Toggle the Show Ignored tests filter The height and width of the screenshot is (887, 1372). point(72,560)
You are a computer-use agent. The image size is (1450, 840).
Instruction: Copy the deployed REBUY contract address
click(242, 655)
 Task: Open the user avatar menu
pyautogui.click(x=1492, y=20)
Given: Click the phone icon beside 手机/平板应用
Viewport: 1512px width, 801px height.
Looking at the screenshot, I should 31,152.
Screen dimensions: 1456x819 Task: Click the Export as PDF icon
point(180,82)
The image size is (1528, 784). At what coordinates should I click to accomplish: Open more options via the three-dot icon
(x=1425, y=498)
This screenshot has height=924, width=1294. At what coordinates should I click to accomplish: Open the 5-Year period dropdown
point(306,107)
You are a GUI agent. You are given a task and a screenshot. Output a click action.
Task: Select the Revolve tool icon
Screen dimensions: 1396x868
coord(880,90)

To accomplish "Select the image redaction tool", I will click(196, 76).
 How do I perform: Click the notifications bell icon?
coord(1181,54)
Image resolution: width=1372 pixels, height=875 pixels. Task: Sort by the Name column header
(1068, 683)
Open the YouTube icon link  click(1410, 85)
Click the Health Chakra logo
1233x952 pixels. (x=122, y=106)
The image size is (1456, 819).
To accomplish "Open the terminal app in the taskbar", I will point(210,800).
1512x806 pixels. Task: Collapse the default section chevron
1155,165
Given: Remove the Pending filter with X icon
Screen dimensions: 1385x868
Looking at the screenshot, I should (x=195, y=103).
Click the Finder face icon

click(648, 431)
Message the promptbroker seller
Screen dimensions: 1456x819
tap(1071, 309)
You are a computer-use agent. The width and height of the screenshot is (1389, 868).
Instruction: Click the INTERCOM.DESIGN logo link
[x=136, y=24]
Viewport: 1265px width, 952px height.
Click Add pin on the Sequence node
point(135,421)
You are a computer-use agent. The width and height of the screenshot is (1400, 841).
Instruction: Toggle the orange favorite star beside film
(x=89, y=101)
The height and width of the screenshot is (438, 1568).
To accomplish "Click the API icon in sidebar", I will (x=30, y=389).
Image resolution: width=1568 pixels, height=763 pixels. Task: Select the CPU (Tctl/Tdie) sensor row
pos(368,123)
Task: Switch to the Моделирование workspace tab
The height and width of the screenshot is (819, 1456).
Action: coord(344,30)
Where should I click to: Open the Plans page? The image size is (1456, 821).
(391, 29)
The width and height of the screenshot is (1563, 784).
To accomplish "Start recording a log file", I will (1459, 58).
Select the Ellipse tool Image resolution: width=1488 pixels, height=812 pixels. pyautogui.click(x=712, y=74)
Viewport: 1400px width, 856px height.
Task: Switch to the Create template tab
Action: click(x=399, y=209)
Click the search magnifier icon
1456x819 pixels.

Exercise description. Repeat the material above in its entirety, exactly.

Output below.
Toggle the Show Ignored tests filter The height and width of the screenshot is (887, 1372). point(72,560)
You are a computer-use agent. The image size is (1450, 840).
Instruction: Copy the deployed REBUY contract address
click(242, 655)
 Task: Open the user avatar menu
pyautogui.click(x=1492, y=20)
Given: Click the phone icon beside 手机/平板应用
Viewport: 1512px width, 801px height.
Looking at the screenshot, I should 31,152.
Screen dimensions: 1456x819 Task: Click the Export as PDF icon
point(180,82)
The image size is (1528, 784). At what coordinates should I click to accomplish: Open more options via the three-dot icon
(x=1425, y=498)
This screenshot has height=924, width=1294. At what coordinates should I click to accomplish: Open the 5-Year period dropdown
point(306,107)
You are a GUI agent. You are given a task and a screenshot. Output a click action.
Task: Select the Revolve tool icon
Screen dimensions: 1396x868
coord(880,90)

To accomplish "Select the image redaction tool", I will click(196, 76).
 How do I perform: Click the notifications bell icon?
coord(1181,54)
Image resolution: width=1372 pixels, height=875 pixels. Task: Sort by the Name column header
(1068, 683)
Open the YouTube icon link  click(1410, 85)
Click the Health Chakra logo
1233x952 pixels. (x=122, y=106)
The image size is (1456, 819).
To accomplish "Open the terminal app in the taskbar", I will point(210,800).
1512x806 pixels. Task: Collapse the default section chevron
1155,165
Given: Remove the Pending filter with X icon
Screen dimensions: 1385x868
Looking at the screenshot, I should (x=195, y=103).
Click the Finder face icon

click(648, 431)
Message the promptbroker seller
Screen dimensions: 1456x819
tap(1071, 309)
You are a computer-use agent. The width and height of the screenshot is (1389, 868).
Instruction: Click the INTERCOM.DESIGN logo link
[x=136, y=24]
Viewport: 1265px width, 952px height.
Click Add pin on the Sequence node
point(135,421)
You are a computer-use agent. The width and height of the screenshot is (1400, 841).
Instruction: Toggle the orange favorite star beside film
(x=89, y=101)
The height and width of the screenshot is (438, 1568).
To accomplish "Click the API icon in sidebar", I will (x=30, y=389).
Image resolution: width=1568 pixels, height=763 pixels. Task: Select the CPU (Tctl/Tdie) sensor row
pos(368,123)
Task: Switch to the Моделирование workspace tab
The height and width of the screenshot is (819, 1456).
Action: coord(344,30)
Where should I click to: Open the Plans page? The image size is (1456, 821).
(391, 29)
The width and height of the screenshot is (1563, 784).
To accomplish "Start recording a log file", I will (1459, 58).
Select the Ellipse tool Image resolution: width=1488 pixels, height=812 pixels. pyautogui.click(x=712, y=74)
Viewport: 1400px width, 856px height.
Task: Switch to the Create template tab
Action: click(x=399, y=209)
Click the search magnifier icon
1456x819 pixels.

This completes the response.